By the same token, although the 1,000 drachma note will, of course, remain in circulation and be most useful, it will by its demotion no longer be the symbol of our aspirations to receive and our regrets when it is paid out. Nor can one but deplore the ‘devalution’ of Mrs. Paouri, the grande chatelaine of Hydra, whose lovely face has graced the reverse of the 1,000 drachma note for more years than it would be discreet to say (28, in fact) – and if, in fact, it is Mrs. Paouri as there is a revisionist theory of history that it is the daughter of the engraver himself. It was, in any case, a bone of social contention which once could fill pages in a newspaper during a more innocent and, perhaps, more civilized age.
The new 5,000-drachma note will depict that crafty old patriot, Theodore Kolokotronis, the old man of the Morea, and the castle at Karytaina which was his stronghold during the War of Independence, and on the reverse there is the Church of the Apostles in Kalamata where one of the flags of liberty was raised. Thus history, love of freedom and artfulness will all be fittingly comblined.

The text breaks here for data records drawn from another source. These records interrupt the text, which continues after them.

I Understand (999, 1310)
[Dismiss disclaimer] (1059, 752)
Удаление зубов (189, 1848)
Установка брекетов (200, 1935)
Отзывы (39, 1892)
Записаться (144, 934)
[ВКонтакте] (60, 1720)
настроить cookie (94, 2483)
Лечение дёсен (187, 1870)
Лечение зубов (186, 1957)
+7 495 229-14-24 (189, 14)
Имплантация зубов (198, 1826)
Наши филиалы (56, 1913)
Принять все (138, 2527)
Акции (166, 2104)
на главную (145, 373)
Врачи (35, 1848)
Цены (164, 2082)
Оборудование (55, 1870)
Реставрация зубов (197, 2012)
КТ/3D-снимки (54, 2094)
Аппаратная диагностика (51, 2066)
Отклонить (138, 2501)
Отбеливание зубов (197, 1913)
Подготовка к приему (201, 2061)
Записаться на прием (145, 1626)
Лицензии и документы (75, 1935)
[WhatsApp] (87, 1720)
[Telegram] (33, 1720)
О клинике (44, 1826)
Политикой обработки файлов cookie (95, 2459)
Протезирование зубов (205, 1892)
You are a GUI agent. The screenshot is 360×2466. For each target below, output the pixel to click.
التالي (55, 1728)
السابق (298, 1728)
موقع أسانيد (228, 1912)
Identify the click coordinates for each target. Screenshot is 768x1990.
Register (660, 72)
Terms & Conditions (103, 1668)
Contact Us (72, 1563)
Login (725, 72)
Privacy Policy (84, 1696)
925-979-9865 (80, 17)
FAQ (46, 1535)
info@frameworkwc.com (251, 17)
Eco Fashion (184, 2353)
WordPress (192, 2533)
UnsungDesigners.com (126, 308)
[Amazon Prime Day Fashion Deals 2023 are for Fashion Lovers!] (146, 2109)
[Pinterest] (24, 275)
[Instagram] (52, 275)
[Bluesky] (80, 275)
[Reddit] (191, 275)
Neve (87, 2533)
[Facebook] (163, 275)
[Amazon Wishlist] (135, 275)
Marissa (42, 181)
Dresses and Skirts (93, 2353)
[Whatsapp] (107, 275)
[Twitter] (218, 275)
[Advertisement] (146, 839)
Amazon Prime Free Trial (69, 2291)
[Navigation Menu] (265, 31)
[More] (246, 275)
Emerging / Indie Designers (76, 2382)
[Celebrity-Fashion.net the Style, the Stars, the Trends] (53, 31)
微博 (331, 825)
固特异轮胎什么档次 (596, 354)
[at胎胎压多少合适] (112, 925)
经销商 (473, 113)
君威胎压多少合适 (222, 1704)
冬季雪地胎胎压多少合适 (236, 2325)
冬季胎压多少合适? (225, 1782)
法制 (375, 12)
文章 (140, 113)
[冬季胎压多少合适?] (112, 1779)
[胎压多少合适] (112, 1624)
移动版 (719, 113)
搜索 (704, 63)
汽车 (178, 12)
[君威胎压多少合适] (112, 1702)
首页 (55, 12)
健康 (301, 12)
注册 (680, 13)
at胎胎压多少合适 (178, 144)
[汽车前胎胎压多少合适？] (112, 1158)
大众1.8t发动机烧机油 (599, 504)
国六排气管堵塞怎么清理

Pundits have long been saying that the issuing of a higher denomination banknote is psychologically demoralizing and a political anathema, and, in fact, there have been some amusing cartoons of the new banknote in the opposition press implying that the matter is due to Mr, Papandreou’s fiscal policies. In fact, this is poppycock. The inflationary situation was already well in progress before PASOK came to power; it has been caused for the greater part by a global situation over which Greece has no control; and its issuance is the result of ordinary common sense. One might even hope when Nea Dimokratia comes back into power around the turn of the century, that, if necessary, it will have the bright idea of printing a 10,000-drachma note, if it is thought useful to do so.